Forty-nine percent of motorcyclists involved in fatal crashes from 2009 to 2011 were impaired by alcohol or drugs.
OSHP troopers wrote 7,920 citations to motorcyclists from 2009 to 2011. This is a decrease of 2 percent over the previous three-year period from 2006 to 2008.
Citations for driving a motorcycle without an appropriate operator license or endorsement decreased by 3 percent between 2006 to 2008 and 2009 to 2011. These violations accounted for one in five motorcyclist citations.
Forty-three percent of motorcyclist citations included speeding violations during the period from 2009 to 2011. Compared with 2006 to 2008, speed citations decreased 2 percent. Nine percent of motorcyclist citations included an OVI arrest.
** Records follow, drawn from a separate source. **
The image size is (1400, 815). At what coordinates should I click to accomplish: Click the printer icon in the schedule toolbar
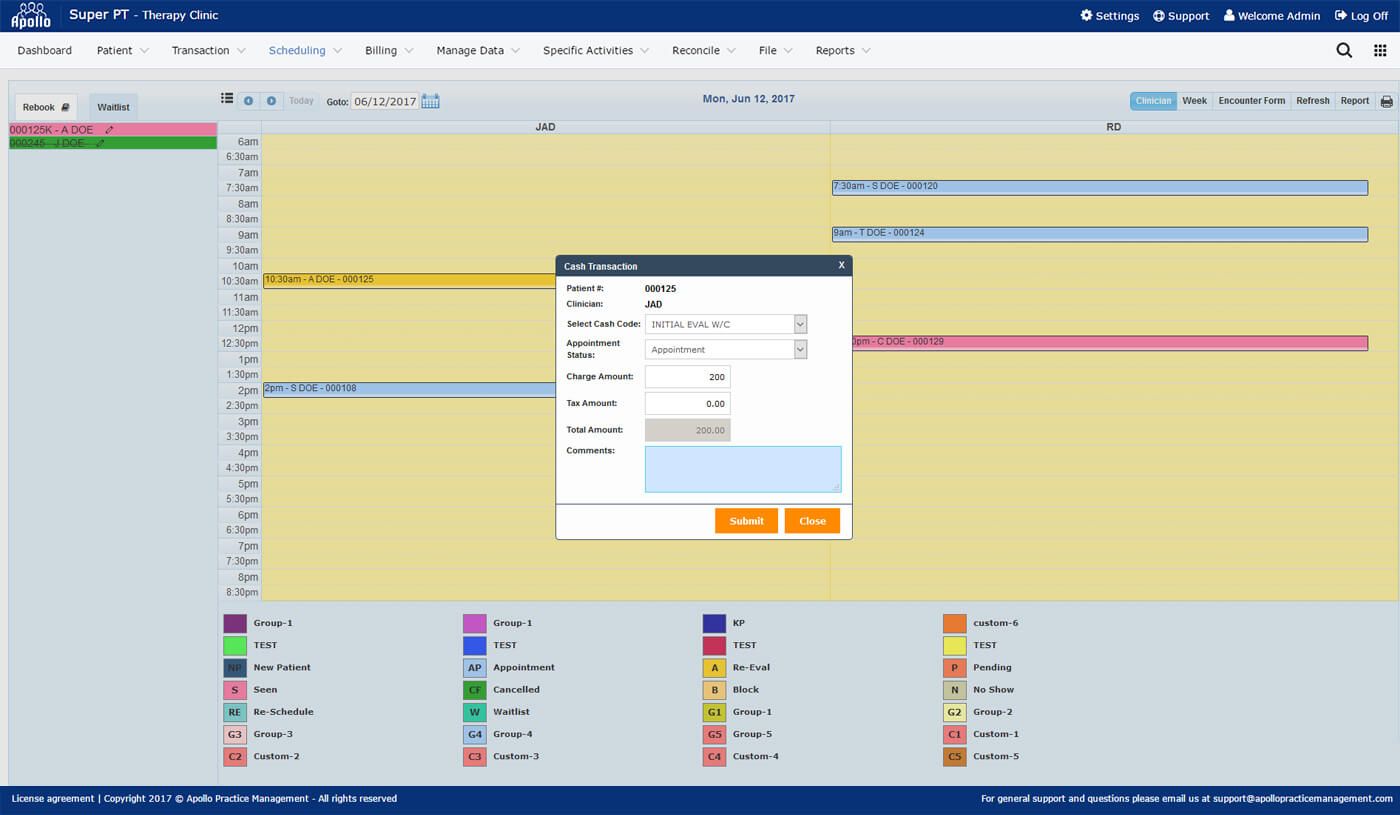(1386, 101)
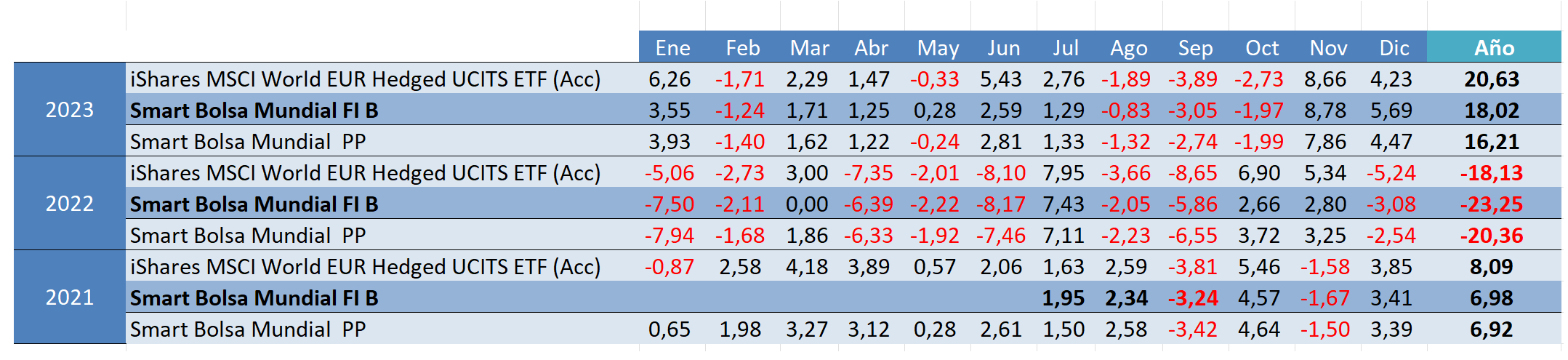Viewport: 1568px width, 360px height.
Task: Select the -8,65 September cell
Action: click(x=1193, y=173)
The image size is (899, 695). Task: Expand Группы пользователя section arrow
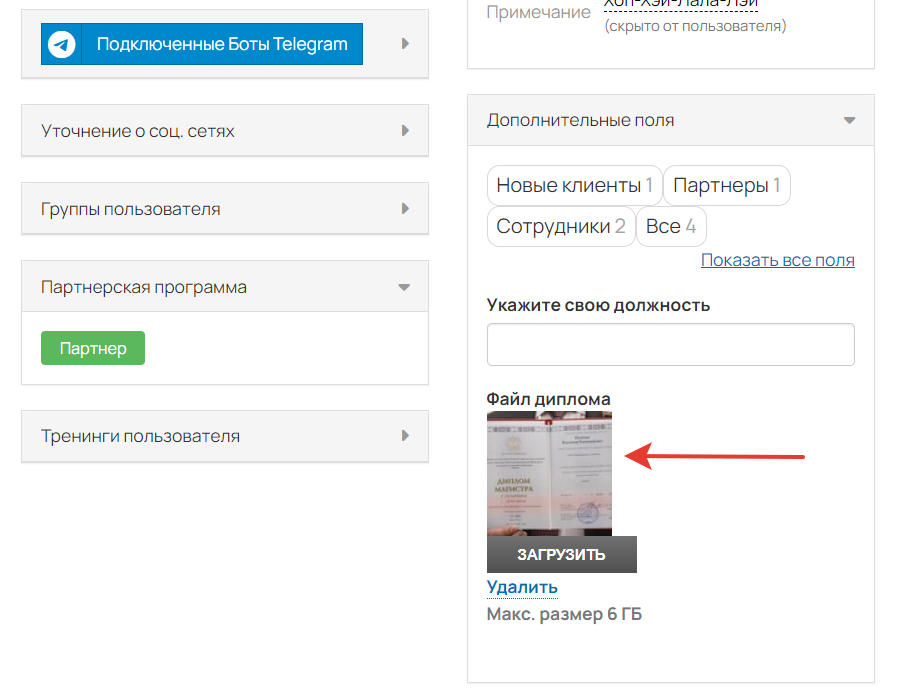point(405,209)
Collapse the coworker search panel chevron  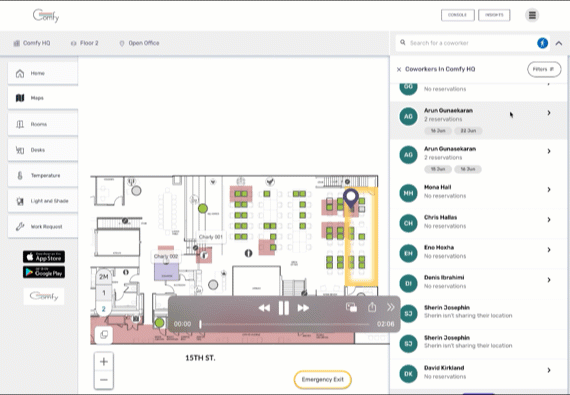point(559,43)
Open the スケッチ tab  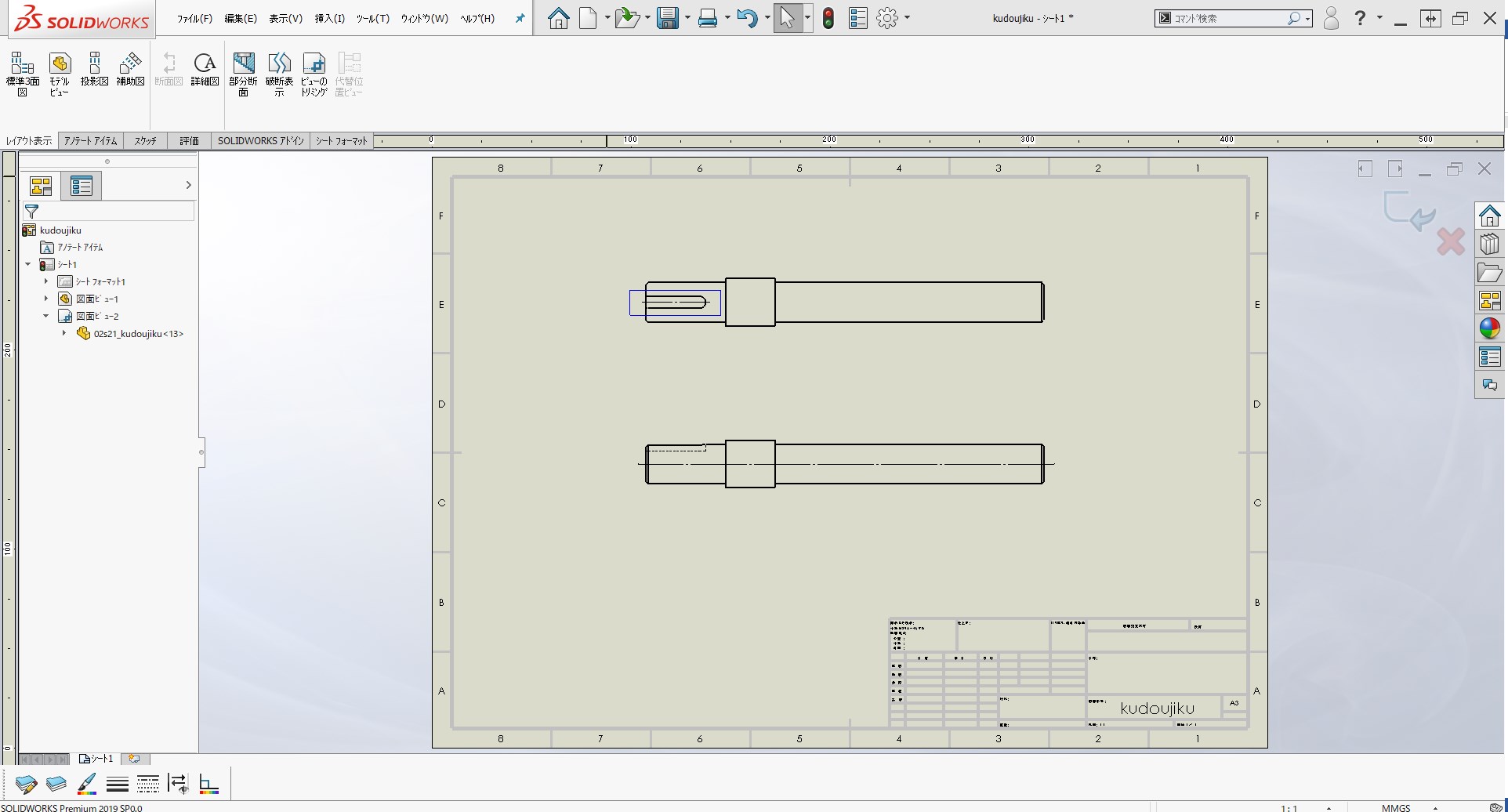tap(145, 141)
Those are some interesting numbers. But let us not forget that a lot of times motorists in vehicles simply do not see motorcycles, especially when the sun is in an odd position or after dark. Motorcyclists get rear-ended (one of the deadliest types of vehicle-motorcycle wrecks for the motorcyclist, percentage wise) and the driver turning left into the path of a motorcycle also is a common accident scenario. And there are the ever-present deer and other critters that pose hazards for motorcyclists.
I admire the efforts of the organizers to increase motorcycle safety awareness. I hope it helps. But shouldn't every month during the riding season be safety awareness month, for both motorcyclists and the general driving public? And by the way, I ride and always wear my helmet.